--- WHAT YOU WILL DO ---
Looking at the material below, count the lines that contain "computer" and answer with the count only.

--- GIVEN DATA ---
......

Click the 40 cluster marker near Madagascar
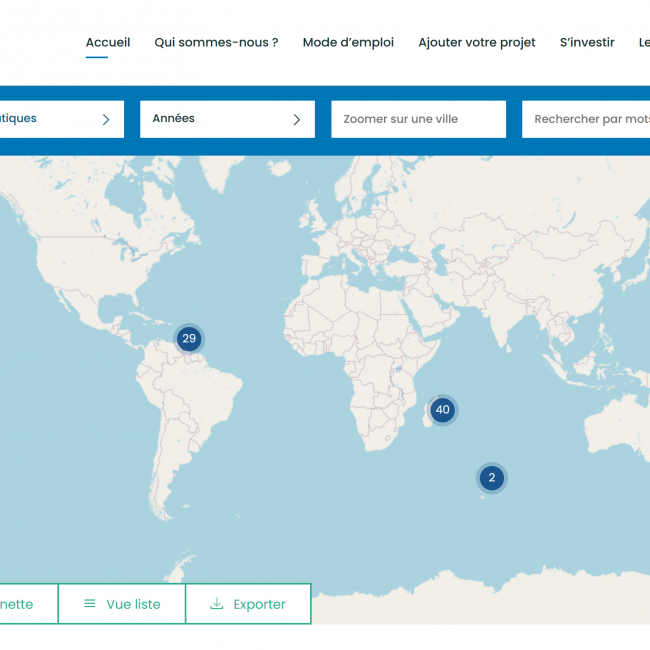Screen dimensions: 650x650 pos(442,410)
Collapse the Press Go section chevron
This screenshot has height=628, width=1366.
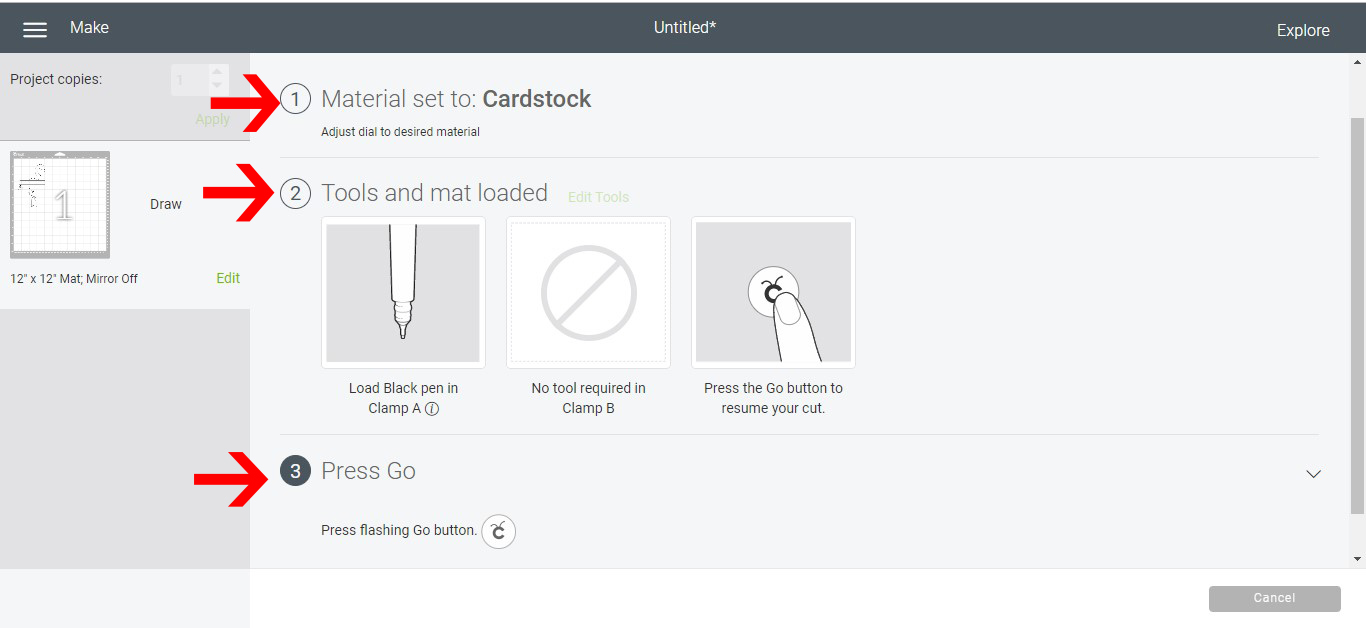pyautogui.click(x=1314, y=474)
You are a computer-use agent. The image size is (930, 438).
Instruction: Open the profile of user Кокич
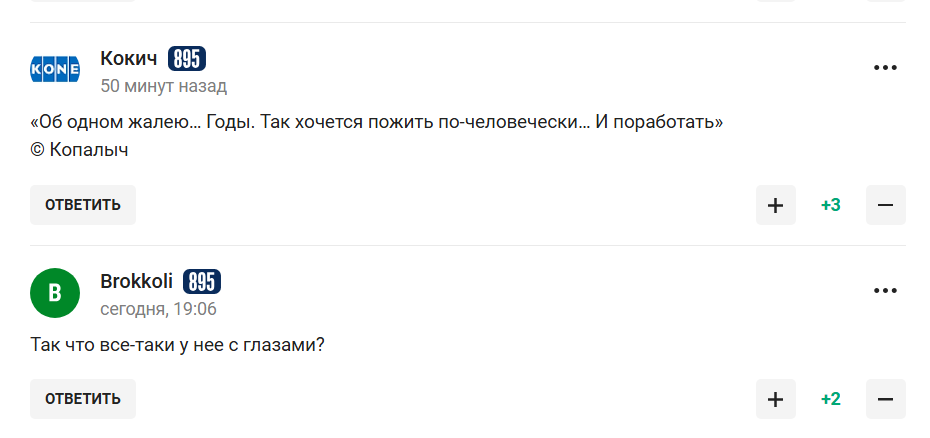pos(129,59)
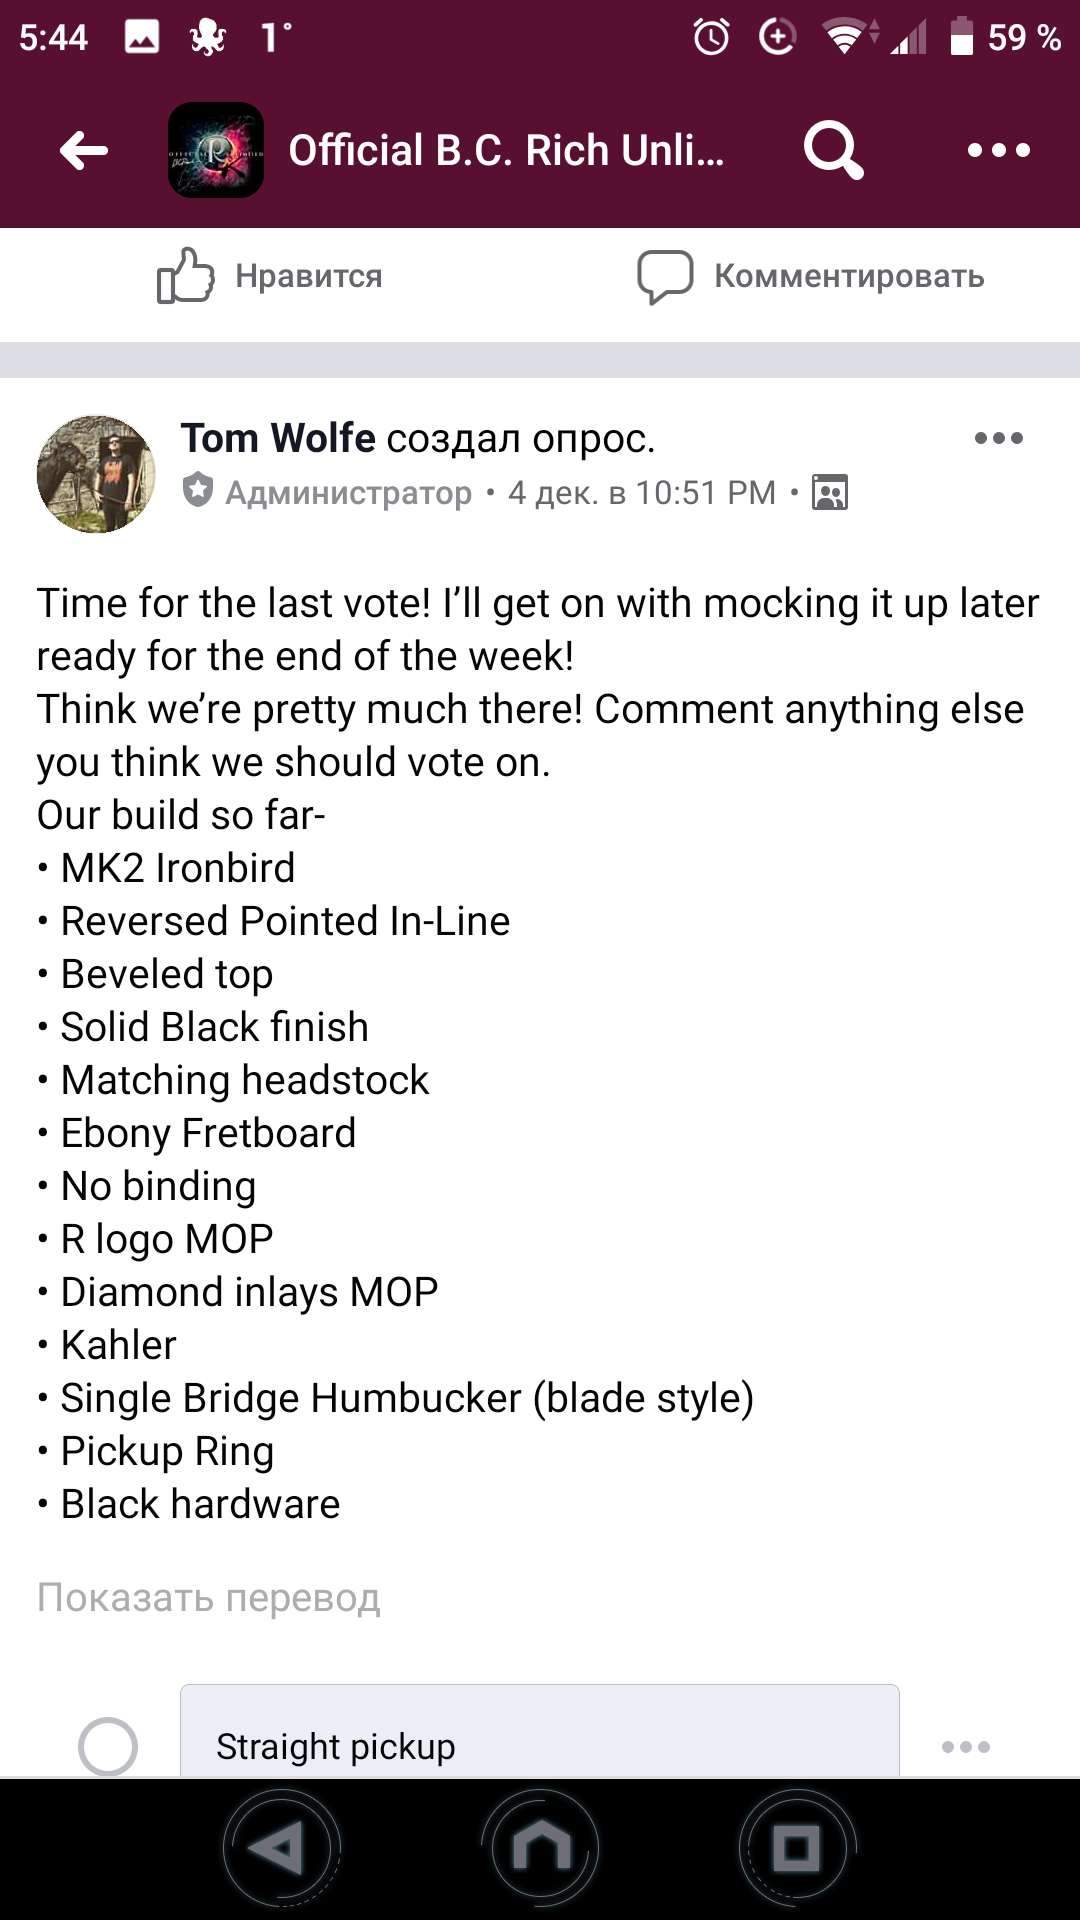Viewport: 1080px width, 1920px height.
Task: Tap the Администратор badge shield icon
Action: [198, 491]
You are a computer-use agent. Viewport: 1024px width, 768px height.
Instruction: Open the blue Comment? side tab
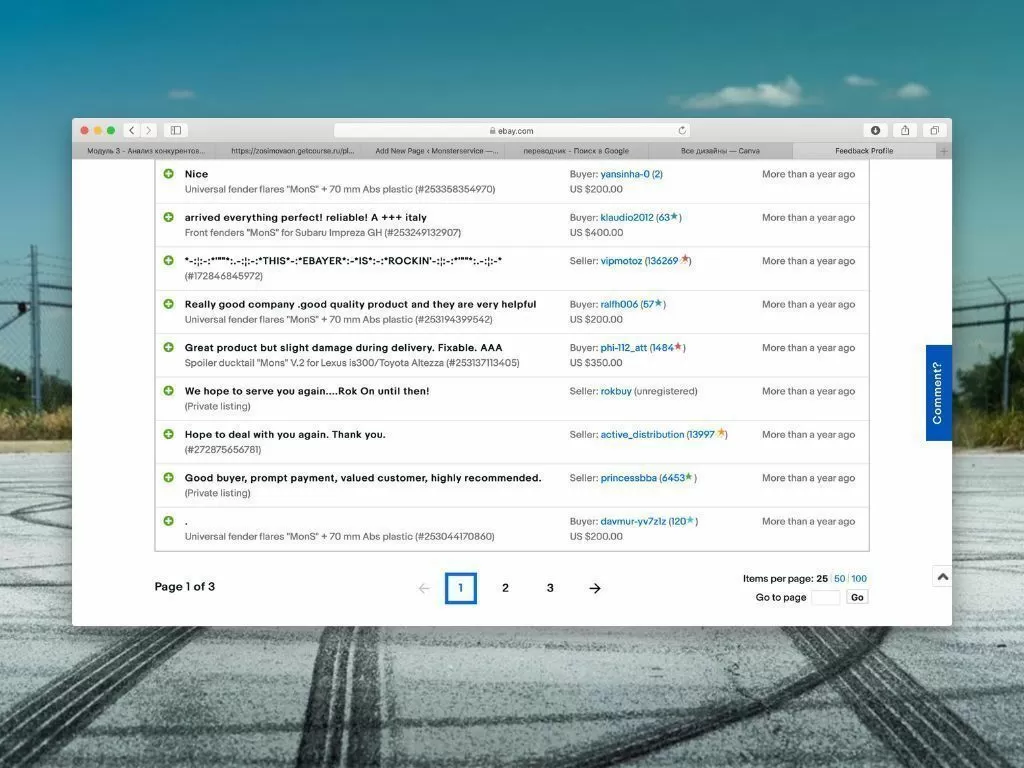[938, 393]
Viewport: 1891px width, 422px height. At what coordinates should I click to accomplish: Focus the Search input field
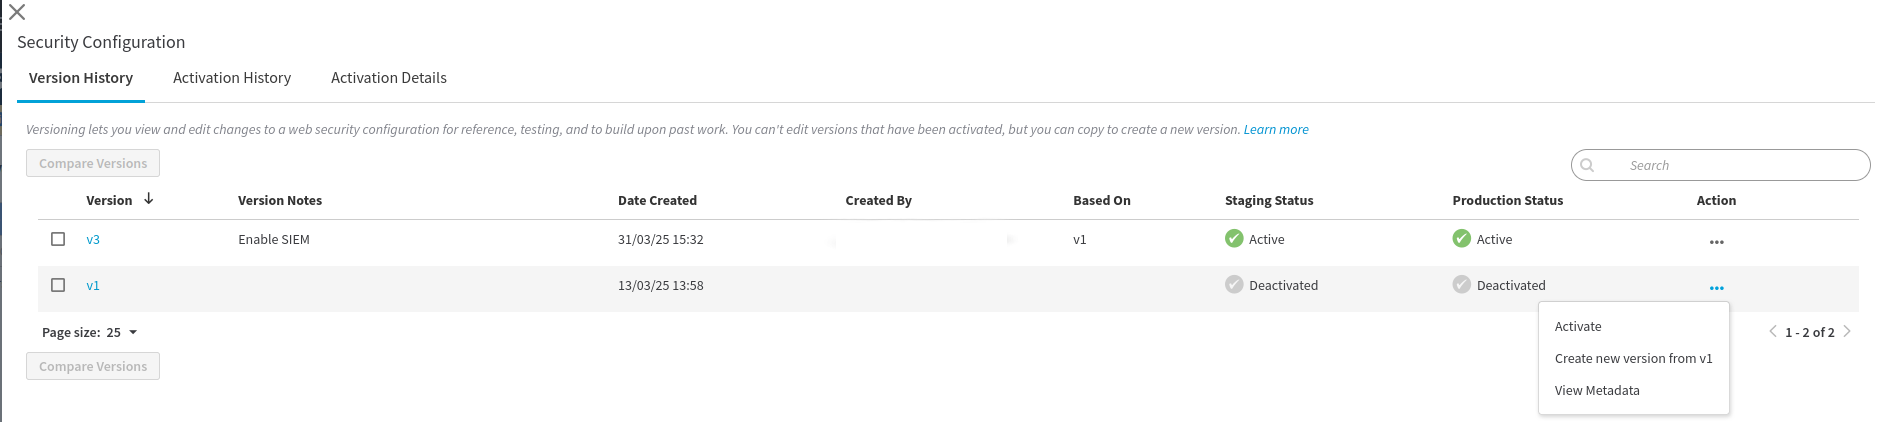pos(1720,165)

......

--- EXERCISE ANSWER ---
2